ミゲル・ベルチェルト。あだ名はエル・アラクラン(蠍)。このニックネームどおり攻撃的かつ強打の選手。16年6月にスーパーフェザー級暫定王者を獲得してからは一気にこの階級の台風の目に。17年に1月にはWBC王者のフランシスコ・バルガスとの統一戦も11回KO勝利。
同年7月には元王者の日本の三浦隆司と対戦。この試合、三浦のボンバーレフトを警戒したか、意外にもアウトボクシングで完封。正直爆弾のぶつけ合いになるかと思ったので肩透かしだったが、幅の広さを見せつけた。

その後もKOの山を築き6度の防衛。ベルチェルト時代を築き、以前からのライバルのオスカル・バルデスの挑戦を受ける。かなりの有利予想も、いつもの精彩さを欠く動きのベルチェルトと対照的にバルデスキレッキレ。序盤からリードを許した末の10回衝撃的KO負け。
まぁバルデスを褒めるしかない。

そんな彼のTシャツ作ったよ!

もう蠍の針は抜けた?毒が消えた?その後のキャリアは燻っておりますが、まだまだ期待しております。
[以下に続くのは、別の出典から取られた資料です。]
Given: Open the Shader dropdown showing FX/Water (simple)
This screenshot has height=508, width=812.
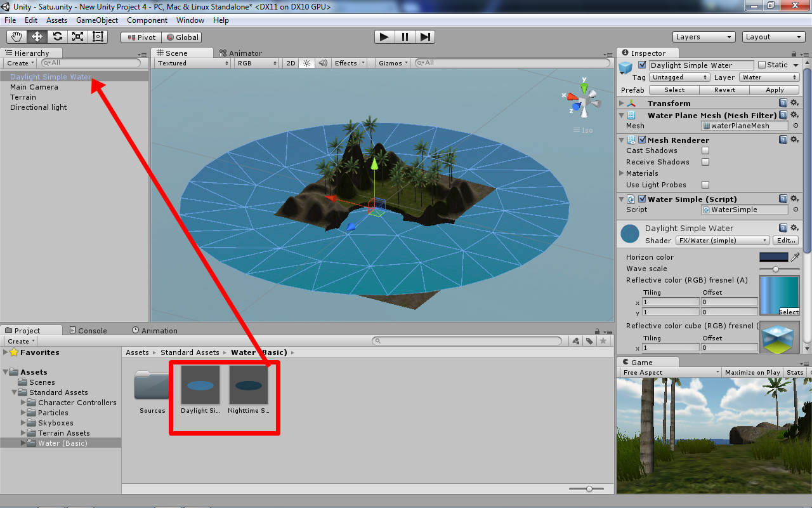Looking at the screenshot, I should coord(723,240).
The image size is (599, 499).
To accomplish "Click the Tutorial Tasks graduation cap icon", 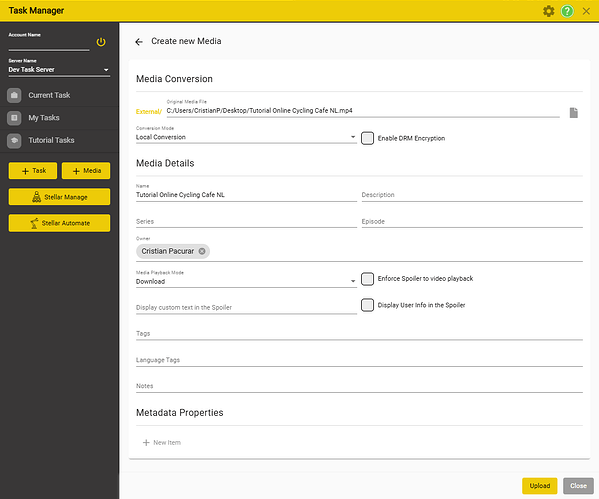I will click(14, 140).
そんな彼のTシャツを作ったよ!イメージはメキシコの観光客向け雑貨屋で売ってそうな安っぽい海賊版Tシャツ。写真を加工してイラスト化したのに本人を似ていないのも海賊版ぽくて気に入ってるぞ!

人気者兼憎まれっ子でも世界の主役。カネロ

サウル・カネロ・アルバレス。カネロは「赤毛」て意味で、赤毛のアン的に言うと、カネロのサウル。メイウェザーとパッキャオ後の現ボクシング界の顔です。一番稼ぎます。でもやりたい放題です。彼に対する批判はそのまま彼の人気と影響力の大きさを示している。ちなみにワイは好きではない。
そもそも10代半ばで天才と話題になり(プロのトップと分の良いスパー動画とかあったな)、天才的な防御感とカウンターセンスは当初から際立っており、あっという間に20歳でスーパーウェルター級の世界王座獲得。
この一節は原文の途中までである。